Nusrat Fateh Ali Khan's voice was otherworldly. For 25 years, his mystical songs transfixed millions. It was not long enough

By Alexandra A. Seno

THE ANNOUNCEMENT OF THE death of Nusrat Fateh Ali Khan on Saturday, August 16 interrupted regular programming on the BBC and the Indian state-run network. For days after, the Pakistani singer's demise filled the pages of the subcontinent's newspapers. Nusrat had dreamed of helping forge peace between India and Pakistan. His passing, coming just after the 50th anniversary of Indian and Pakistani Independence, brought people on both sides of the border together. In sorrow.

Nusrat, 48, suffered from diabetes and was en route to the U.S. for a kidney transplant. On his deathbed in a London hospital suite, the singer had told his doctor: "Take care of my throat." His voice was one that made audiences weep, tremble, dance wildly and sometimes throw money on stage. When Peter Gabriel heard Nusrat perform, the thoroughly impressed British artist said: "It's a wailing sound coming from the depth of the heart." It was the source of Nusrat's genius that took his life. He succumbed to a coronary.

He performed qawali, which means wise or philosophical utterance, as nobody else of his generation did.
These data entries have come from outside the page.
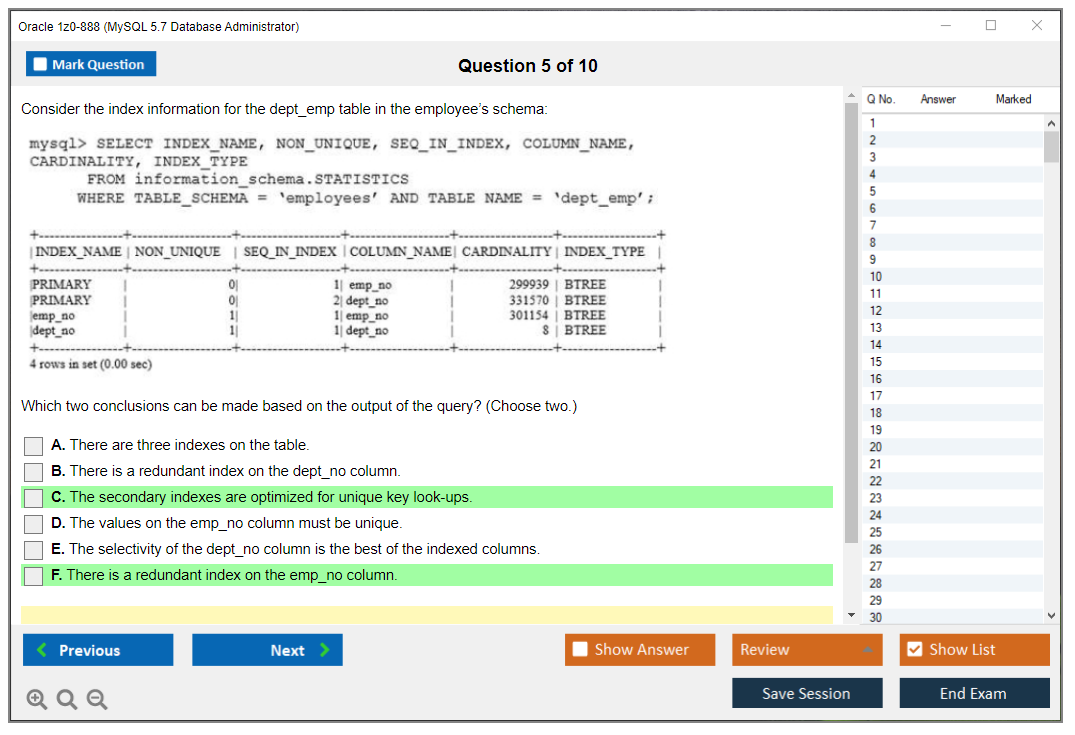Image resolution: width=1075 pixels, height=735 pixels.
Task: Select checkbox for option C
Action: pyautogui.click(x=34, y=498)
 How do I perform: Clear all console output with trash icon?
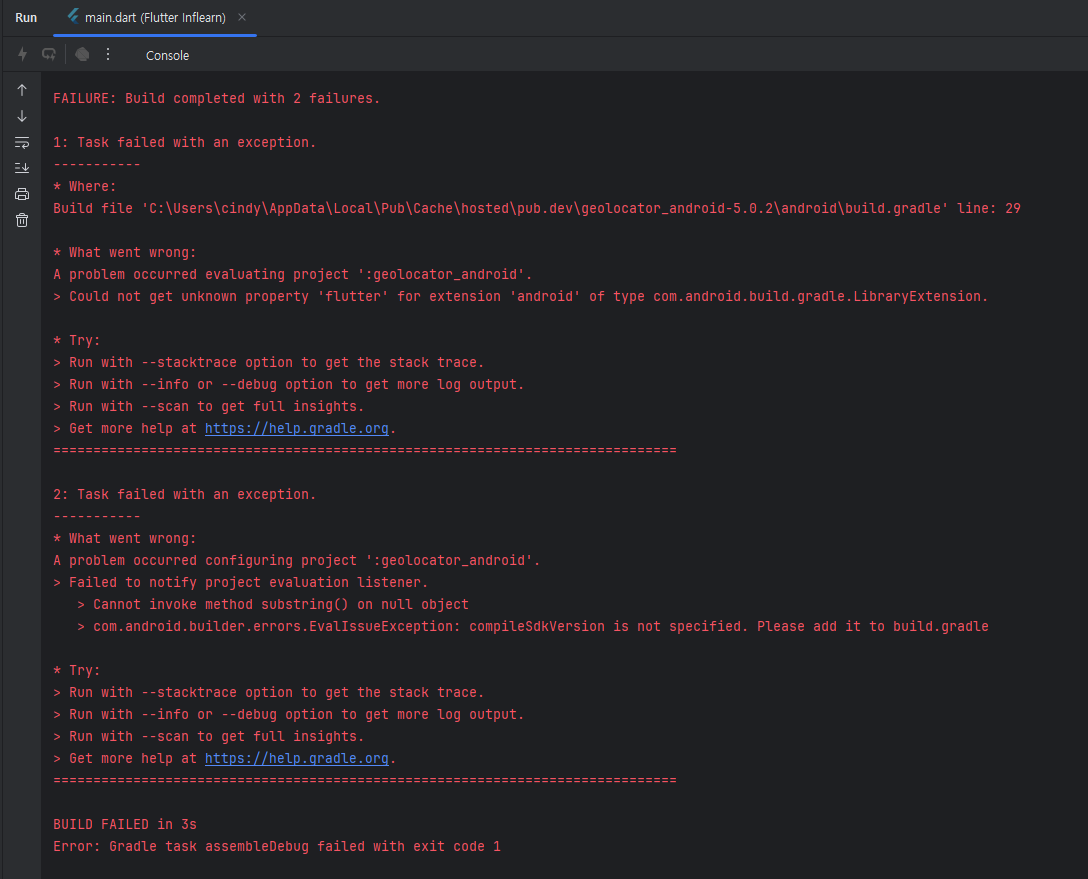(22, 220)
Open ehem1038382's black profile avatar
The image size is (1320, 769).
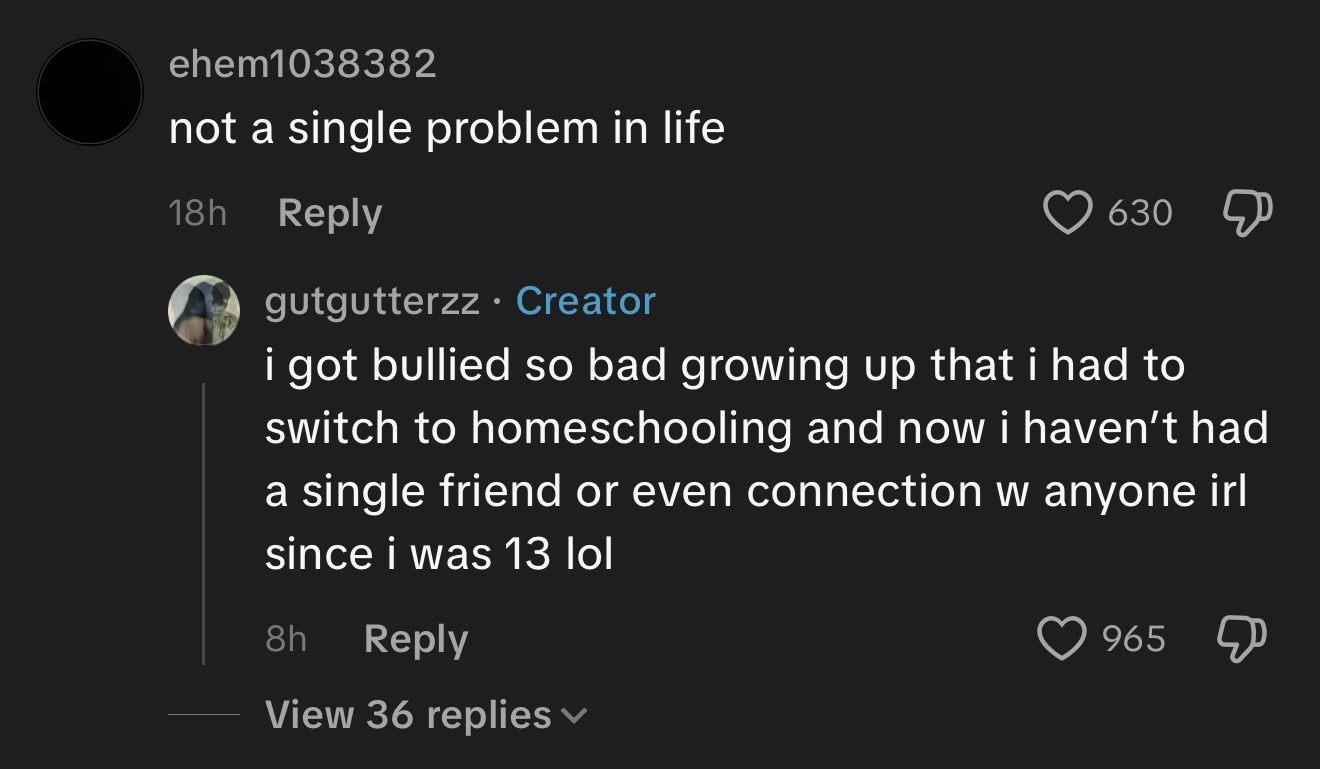[90, 92]
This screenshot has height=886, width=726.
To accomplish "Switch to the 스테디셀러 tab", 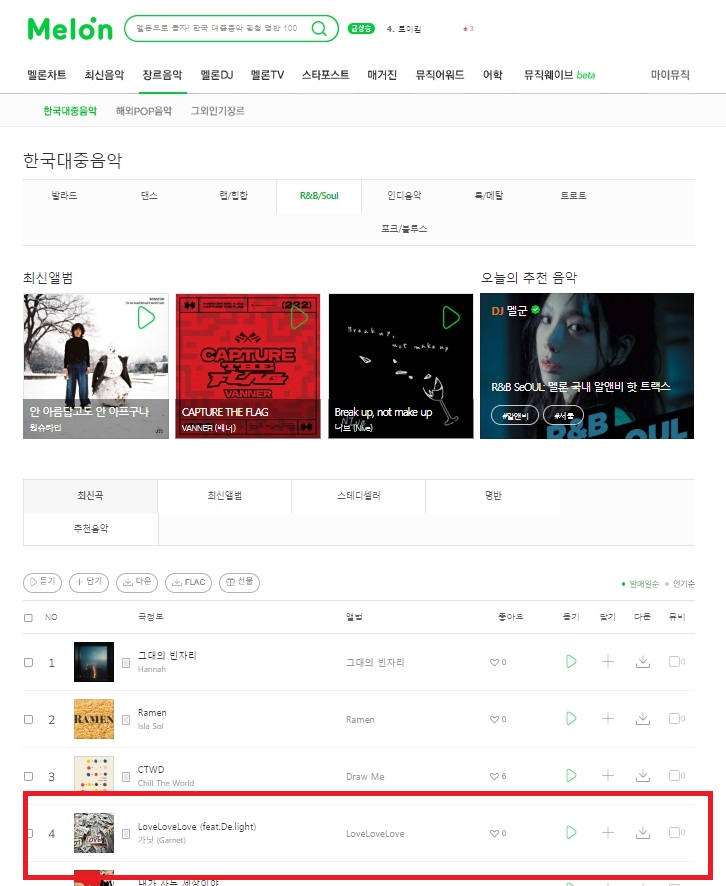I will [359, 496].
His vocal range, talent for improvisation and sheer intensity were unsurpassed. Qawali songs are based on the devotional poetry of Sufism, a mystical branch of Islam which believes it is possible to encounter God in the impassioned throes of music. Nusrat used his voice to reach for Allah. And with his songs, he enraptured millions in the Muslim world, and outside it. Imran Khan, Pakistani cricket hero and a friend of the singer, said: "Our team used to pray to God and listen to a Nusrat Fateh Ali Khan cassette to derive strength."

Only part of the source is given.